Historique du FFDH " Martine ANSTETT "

​A Beyrouth, lors de leur IXe Sommet (18-20 octobre 2002), les Chefs d’Etat et de gouvernement des pays ayant le français en partage ont tenu à réaffirmer « le caractère universel et indissociable de tous les droits civils, politiques, économiques, sociaux et culturels, y compris le droit au développement », et se sont dit déterminés à « en assurer la pleine jouissance pour l’ensemble des citoyens ». Dans le même esprit, le Sommet a exprimé sa volonté de « favoriser l’émergence de nouveaux partenariats entre initiatives publiques et privées, mobilisant tous les acteurs œuvrant pour la reconnaissance, la protection et le respect des droits de l’Homme ».

De même, ils ont réitéré, lors de leur Xème Sommet à Ouagadougou (26-27 novembre 2004), leur « détermination à promouvoir les principes et les engagements souscrits au titre de la Déclaration de Bamako (3 novembre 2000) sur les pratiques de la démocratie, des droits et des libertés et à mettre en œuvre son programme d’action, dans un esprit de progrès concerté, afin de faire de la consolidation de la paix, de la démocratie et de l’Etat de droit un des axes prioritaires de la Francophonie… ».

Ces engagements incitent la Francophonie à persévérer dans son double dessein, d’une part, de « développer l’esprit de tolérance et de promouvoir la culture démocratique dans toutes ses dimensions, afin de sensibiliser, par l’éducation et la formation , les responsables publics, l’ensemble des acteurs de la vie politique et tous les citoyens aux exigences éthiques de la démocratie et des droits de l’Homme », et, de l’autre, de « susciter une mobilisation significative pour l’ancrage de la culture des droits de l’Homme et de la démocratie, elle-même composante essentielle de la culture de la paix, comme préalable à la consolidation de l’État de droit démocratique et de la paix ».

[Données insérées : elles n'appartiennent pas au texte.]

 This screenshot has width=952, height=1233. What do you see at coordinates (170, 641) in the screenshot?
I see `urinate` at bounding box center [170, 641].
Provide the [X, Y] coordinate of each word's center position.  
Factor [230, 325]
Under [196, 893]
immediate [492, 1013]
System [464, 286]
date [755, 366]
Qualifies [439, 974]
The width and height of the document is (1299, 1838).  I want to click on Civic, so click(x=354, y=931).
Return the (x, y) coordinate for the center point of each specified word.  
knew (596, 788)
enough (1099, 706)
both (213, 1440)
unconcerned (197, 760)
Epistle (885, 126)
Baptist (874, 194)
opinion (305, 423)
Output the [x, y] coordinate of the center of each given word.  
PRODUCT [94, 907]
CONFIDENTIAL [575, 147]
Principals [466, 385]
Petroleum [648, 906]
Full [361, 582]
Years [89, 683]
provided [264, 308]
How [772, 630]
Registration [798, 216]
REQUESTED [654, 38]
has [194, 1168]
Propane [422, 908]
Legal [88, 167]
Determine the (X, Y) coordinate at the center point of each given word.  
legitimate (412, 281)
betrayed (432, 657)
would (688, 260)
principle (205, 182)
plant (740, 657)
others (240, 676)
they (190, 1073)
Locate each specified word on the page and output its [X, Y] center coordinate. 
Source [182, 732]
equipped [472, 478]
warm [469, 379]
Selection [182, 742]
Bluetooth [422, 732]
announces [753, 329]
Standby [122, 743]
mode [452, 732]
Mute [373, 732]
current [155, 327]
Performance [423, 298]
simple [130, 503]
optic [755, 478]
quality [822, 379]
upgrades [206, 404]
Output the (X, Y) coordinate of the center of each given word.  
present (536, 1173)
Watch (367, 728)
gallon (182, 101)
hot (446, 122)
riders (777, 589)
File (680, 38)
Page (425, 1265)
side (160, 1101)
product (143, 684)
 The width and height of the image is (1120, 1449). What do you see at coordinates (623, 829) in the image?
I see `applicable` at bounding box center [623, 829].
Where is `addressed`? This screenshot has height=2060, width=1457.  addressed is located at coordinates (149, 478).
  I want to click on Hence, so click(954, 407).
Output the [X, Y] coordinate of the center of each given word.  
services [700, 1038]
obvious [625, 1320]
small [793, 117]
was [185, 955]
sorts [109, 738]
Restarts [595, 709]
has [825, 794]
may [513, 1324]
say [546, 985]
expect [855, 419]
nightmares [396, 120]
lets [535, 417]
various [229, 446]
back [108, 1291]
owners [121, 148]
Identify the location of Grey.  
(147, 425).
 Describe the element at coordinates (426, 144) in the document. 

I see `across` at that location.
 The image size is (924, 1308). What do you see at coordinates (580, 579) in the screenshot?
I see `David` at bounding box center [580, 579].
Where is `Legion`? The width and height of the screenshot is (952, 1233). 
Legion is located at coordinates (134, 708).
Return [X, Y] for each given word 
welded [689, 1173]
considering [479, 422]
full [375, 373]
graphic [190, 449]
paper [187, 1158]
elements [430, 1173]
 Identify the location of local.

A cet effet, conformément au Cadre stratégique décennal adopté au Sommet de Ouagadougou et au Programme d’action de Bamako, la Francophonie s’emploie à « développer systématiquement une véritable éducation à la démocratie et aux droits de l’Homme dans chacun des pays francophones à tous les niveaux de l’enseignement, primaire, secondaire, universitaire et extrascolaire intégrant, aussi, les activités de sensibilisation et de formation menées par les différents acteurs et artisans de la culture démocratique ».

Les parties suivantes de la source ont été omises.